While it is impossible to write a book such as this without using terms such as ‘East’ and ‘West’, Clarke is well aware that such terms have ‘become devices for reducing endless complexities and diversities into manageable and falsifying units’. Throughout the book he challenges the stereotypical perception of East and West, of what the Indian historian Raghavan Iyer has called the supposed ‘eternal schism’ between East and West, ‘the dubious notion of an eternal East-West conflict, the extravagant assumption of a basic dichotomy in modes and thoughts and ways of life’, of the self-serving distinction between, in the words of another Indian historian Sarvepalli Radhakrishnan, the West’s ‘rationalistic and ethical’ positivistic and practical mind’ and ‘the Eastern mind [which] is more inclined to inward life and intuitive thinking’.
There is, however, another distinction between East and West that interests Clarke. Where India and China have appropriated Western technologies, political ideologies and philosophies, Clarke suggests, this has not happened ‘spontaneously’, driven by developments in local cultures, but has been ‘in effect the outcome of Western intrusions and demands’. This, it seems to me, is a dubious argument; Clarke underestimates the degree to which the desire for change within non-Western societies has been driven by internal factors, not simply external forces.
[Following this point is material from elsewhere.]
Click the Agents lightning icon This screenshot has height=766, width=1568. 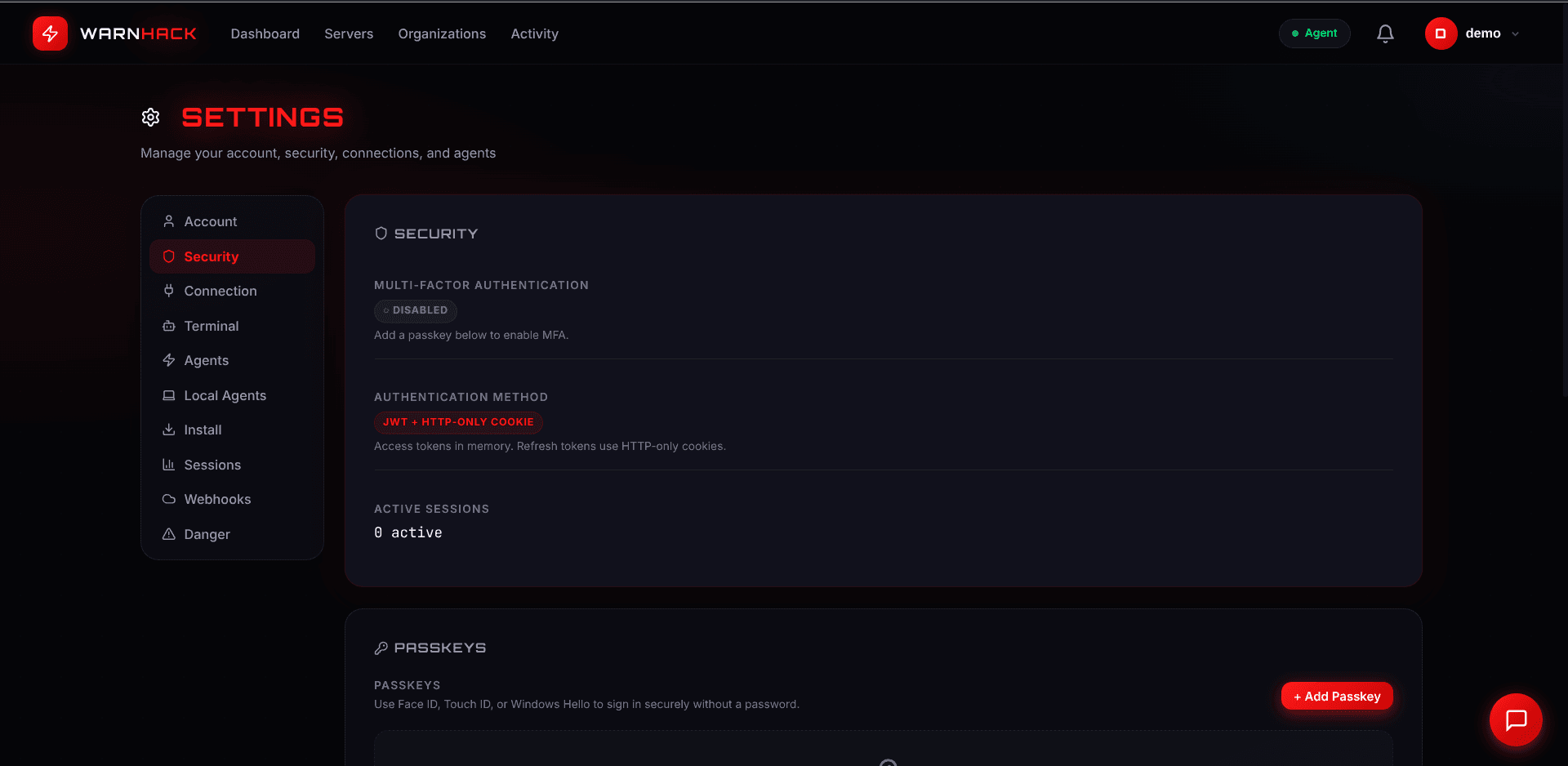[168, 360]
On the other hand, Clarke suggests, the Western appropriation of Indian and Chinese philosophies has been driven by needs internal to Western cultures, in particular ‘a pervasive cultural disquietude, an uneasy awareness of fault lines running deep into the strata of European cultural life… giving rise to a sense of some fundamental breakdown at the heart of the West’s intellectual, spiritual and moral being’. The roots of this lie in the very coming of modernity to Europe. From the Renaissance to the Enlightenment, Clarke argues, ‘Europe underwent a profound transformation amounting to a radical discontinuity with its past’, a rupture that was ‘profoundly traumatic’ generating an ‘unprecedented degree of anxiety and self-doubt’ amounting to a form of ‘nihilism’. It was the ‘painful void in the spiritual and intellectual heart of Europe’ combined with imperialism and global expansion that led to the rise and development of orientalism.
Just as Clarke underplays the extent to which developments in India, China and elsewhere made non-Western thinkers look outwards, so he overplays both the historical rupture created by the Renaissance and the Enlightenment and the nihilism inherent in modernity. Certainly the coming of modernity was hugely disruptive and transformative, and historically unprecedented, but the discontinuity with the past was not quite as radical as Clarke suggests. At the same time the response to the upheaval, and the trauma of social transformation and dislocation, took many forms. While ‘anxiety and self-doubt’ was ever-present, it was, it seems to me, largely marginal to intellectual debate until the nineteenth century.
Oriental Enlightenment is nevertheless a fascinating book, and an important corrective not just to Edward’s Said’s understanding of Orientalism but also to the dominant narrative in the West (to which, of course, Said’s Orientalism is also a response). ‘The influence of the West on the East has been readily acknowledged’, Clarke observes. But there has been ‘amnesia’ about the degree to which European thinkers have been drawn to, and influenced by, Chinese and Indian ideas and philosophies. ‘The Western self-image’, he notes, ‘both as popularly conceived and as intellectually constructed, has found little place for the idea that the East has played anything more than a negligible part in its cultural and intellectual formation.’